Was zur Hölle ist ein Black Hole Converter?

 

TimelordsGot­tes Wege sind uner­gründ­lich. Er haucht den Men­schen See­len ein, begeis­tert, inspi­riert sie. Und er schenkt auf die­sem Weg einem Dok­tor ohne Namen sogar einen gan­zen Kos­mos. Ein wenig gött­li­cher Odem hat denn wohl auch die Regis­seu­rin Sybille Stein­hauer gestreift. Sie insze­nierte für die Stu­dio­bühne das Stück Der letzte der Timelords. Eine Adap­tion der bri­ti­schen Sci­ence Fiction-Serie Doc­tor Who.

Ein christ­li­ches Lai­en­spiel erzählt im Grunde nichts Neues. Sowohl die Mit­spie­ler, als auch die Zuschauer ken­nen bereits die Geschich­ten. Es geht darum, sich des Mythos zu ver­si­chern, und der wird höchst prä­zise nach­voll­zo­gen. Thea­trale Qua­li­tä­ten, dra­ma­tur­gi­sche Erfor­der­nisse ste­hen dabei zurück, hin­ter dem Aus­druck tief emp­fun­de­ner Devotion.

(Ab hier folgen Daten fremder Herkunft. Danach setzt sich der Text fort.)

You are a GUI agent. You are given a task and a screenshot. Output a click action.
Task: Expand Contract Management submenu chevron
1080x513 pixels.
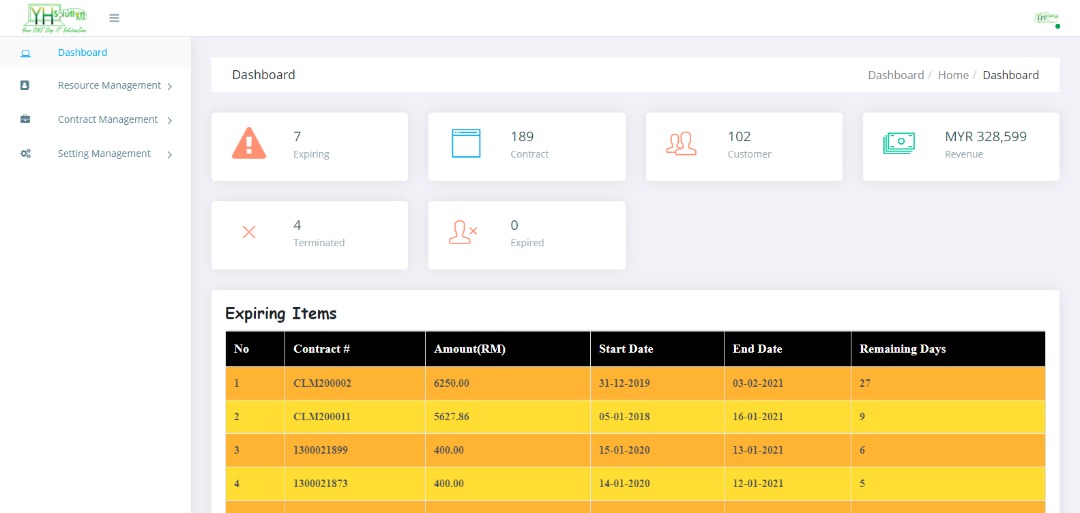(x=170, y=121)
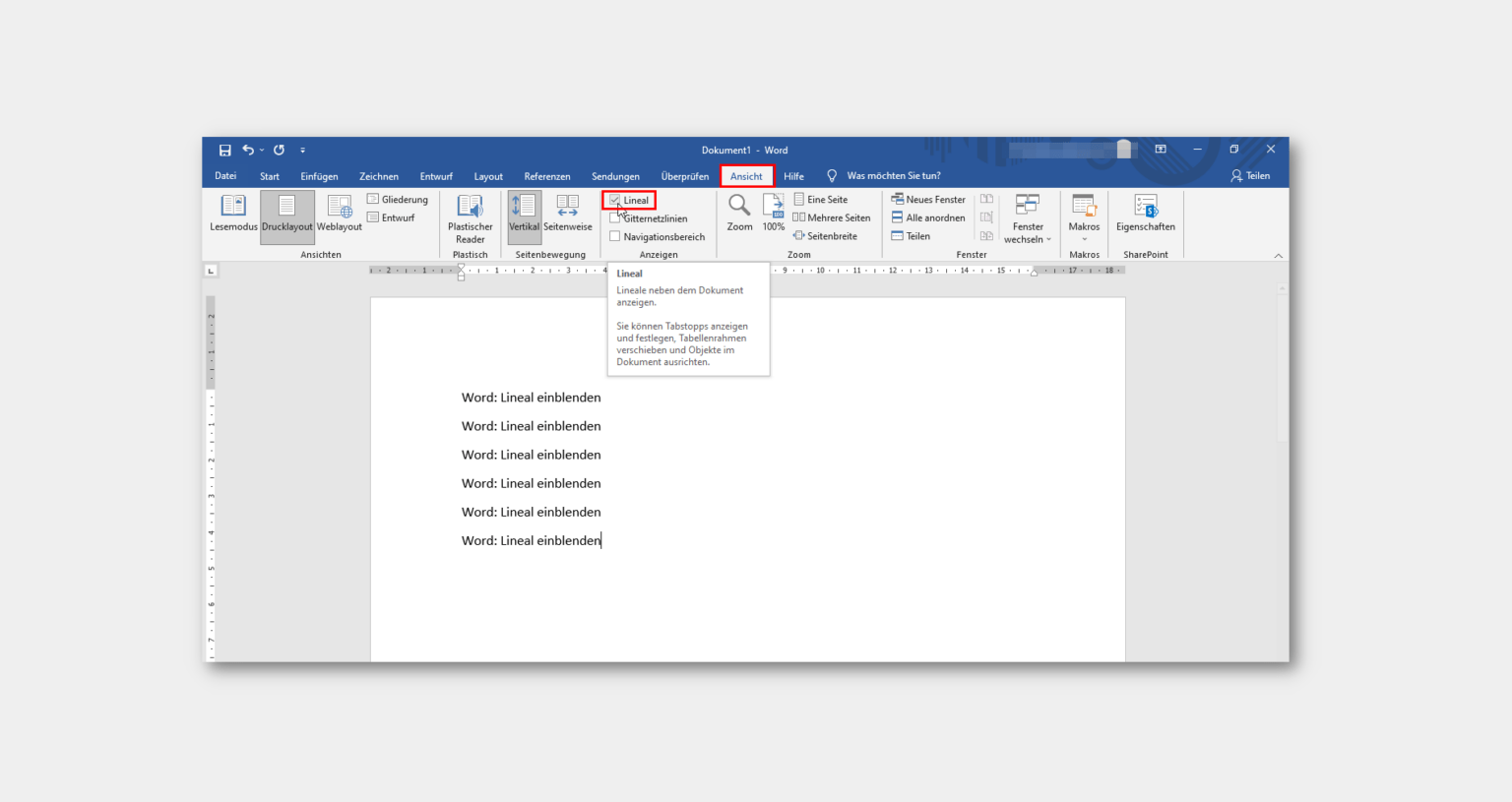Choose Seitenweise page movement
This screenshot has height=802, width=1512.
tap(568, 214)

In unse­rer säku­la­ren Zeit, die von Agnos­tik und Athe­is­mus geprägt ist, haben wir unsere Göt­ter und Mythen arbi­tra­ri­siert – zufäl­lig gera­ten fik­tive Gestal­ten zu Kult­ob­jek­ten. Statt Iko­nen malen Künst­ler heute Mickey Mouse, Super­man oder Manga-Helden. Die Gestae der Päpste sind von den Best­sel­ler­lis­ten gerutscht. Statt­des­sen wer­den Inter­net­ar­chäo­lo­gen der­einst rie­sige Fan Fiction-Bibliotheken heben. Inspi­ra­tion bezie­hen die Schrei­ber und Maler die­ser zeit­ge­schicht­li­chen Devo­tio­na­lien nicht mehr von einer zen­tra­len Gott­heit, son­dern von den ver­schie­de­nen Hel­den aus Film-, Buch– und Comic-Reihen. Und ihnen wid­men sich auch hier und da Büh­nen­stü­cke, gewis­ser­ma­ßen Lai­en­spiele ohne Religion.

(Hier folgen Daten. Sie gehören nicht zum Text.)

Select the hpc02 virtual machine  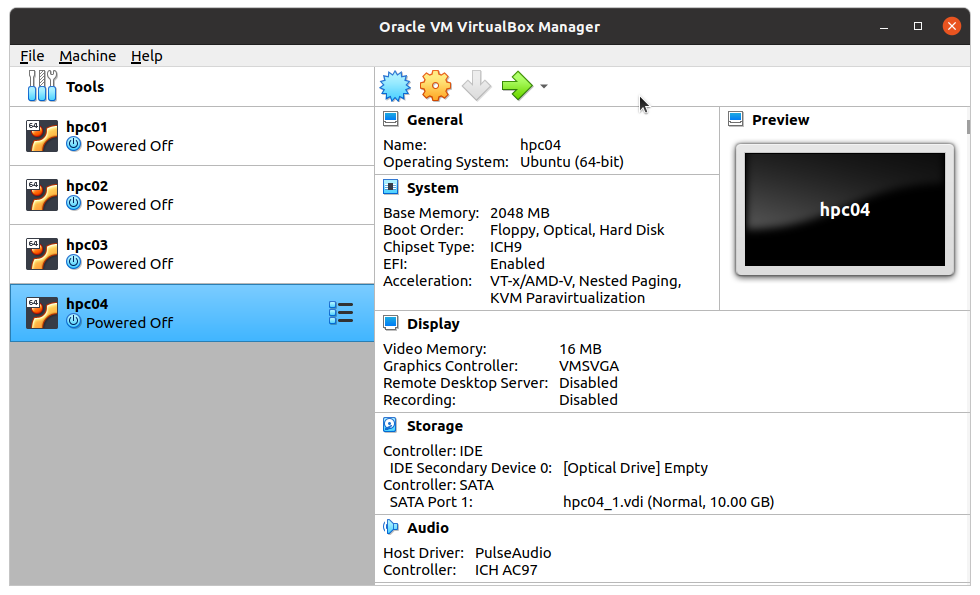[192, 195]
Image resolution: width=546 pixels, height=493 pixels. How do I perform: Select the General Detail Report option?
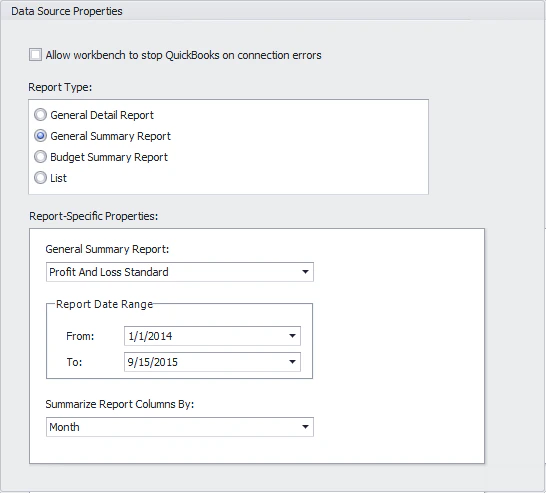pyautogui.click(x=40, y=115)
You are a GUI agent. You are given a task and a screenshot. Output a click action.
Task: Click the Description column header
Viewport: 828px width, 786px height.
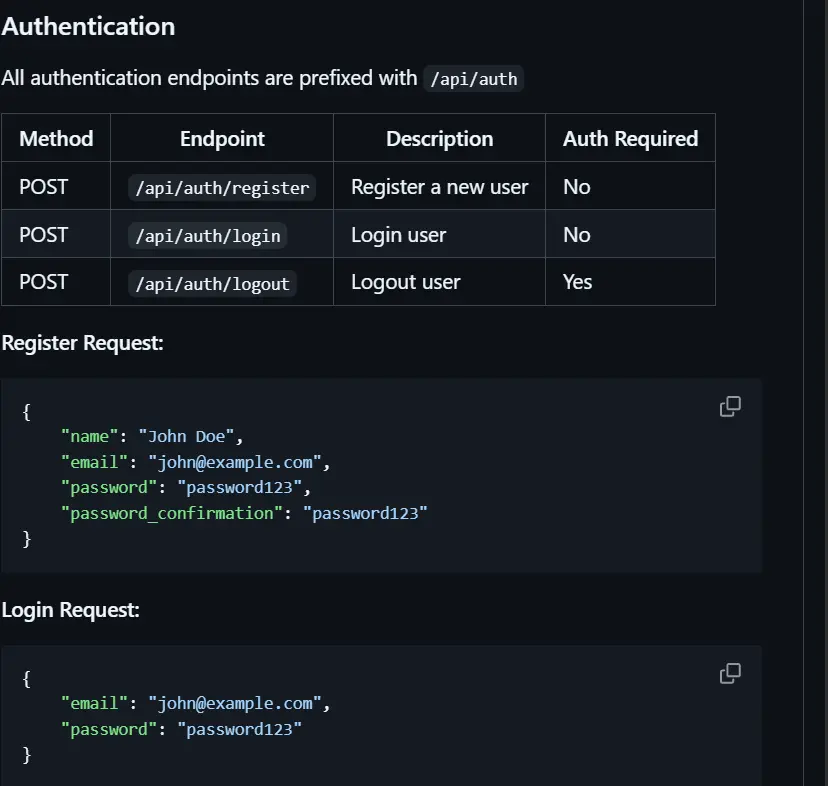439,138
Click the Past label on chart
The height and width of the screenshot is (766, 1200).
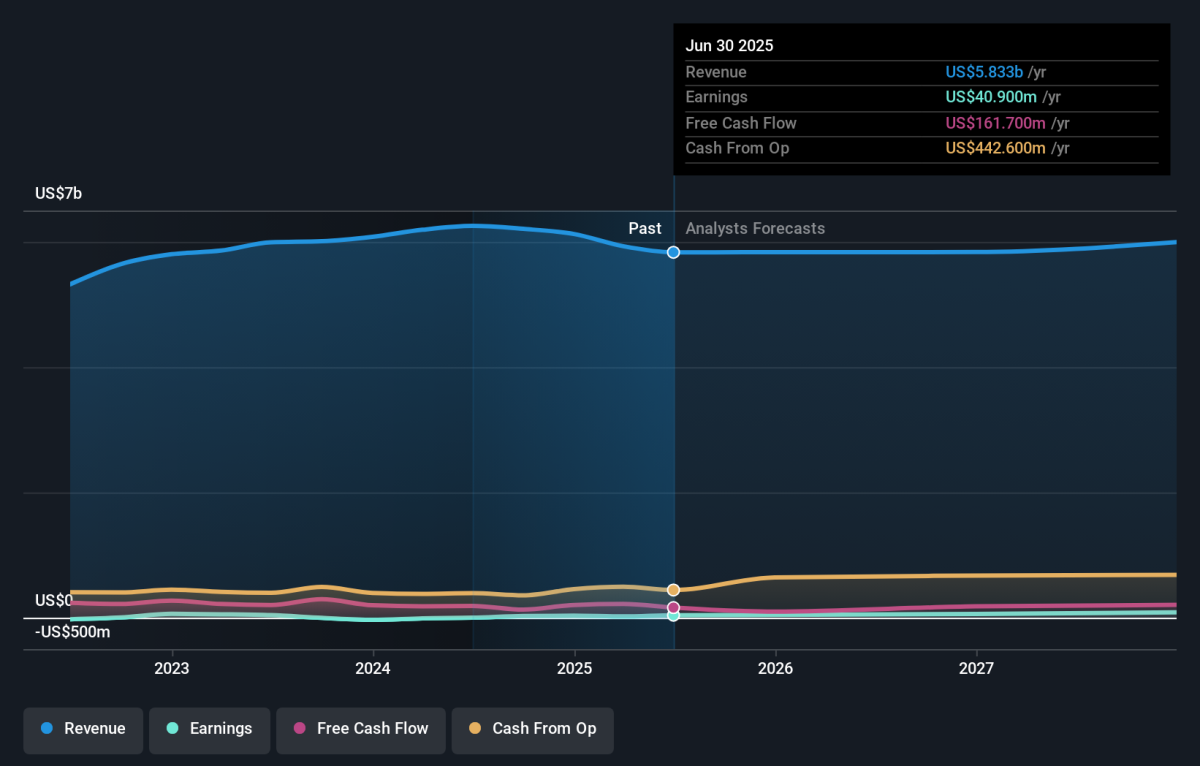pyautogui.click(x=645, y=229)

Ein sol­ches hat Sybille Stein­hauer nun für die Stu­dio­bühne geschaf­fen. Kein wei­ches Brot: Bei der Pre­miere höre ich hin­ter mir schon die Dog­ma­ti­ker rau­nen. Einige von ihnen tra­gen die ritu­elle Klei­dung: Kos­tüme der gelieb­ten Hel­den. Die Serie, um die es an die­sem Abend geht, heißt Doc­tor Who und wird bereits seit mehr als einem hal­ben Jahr­hun­dert von der BBC produziert.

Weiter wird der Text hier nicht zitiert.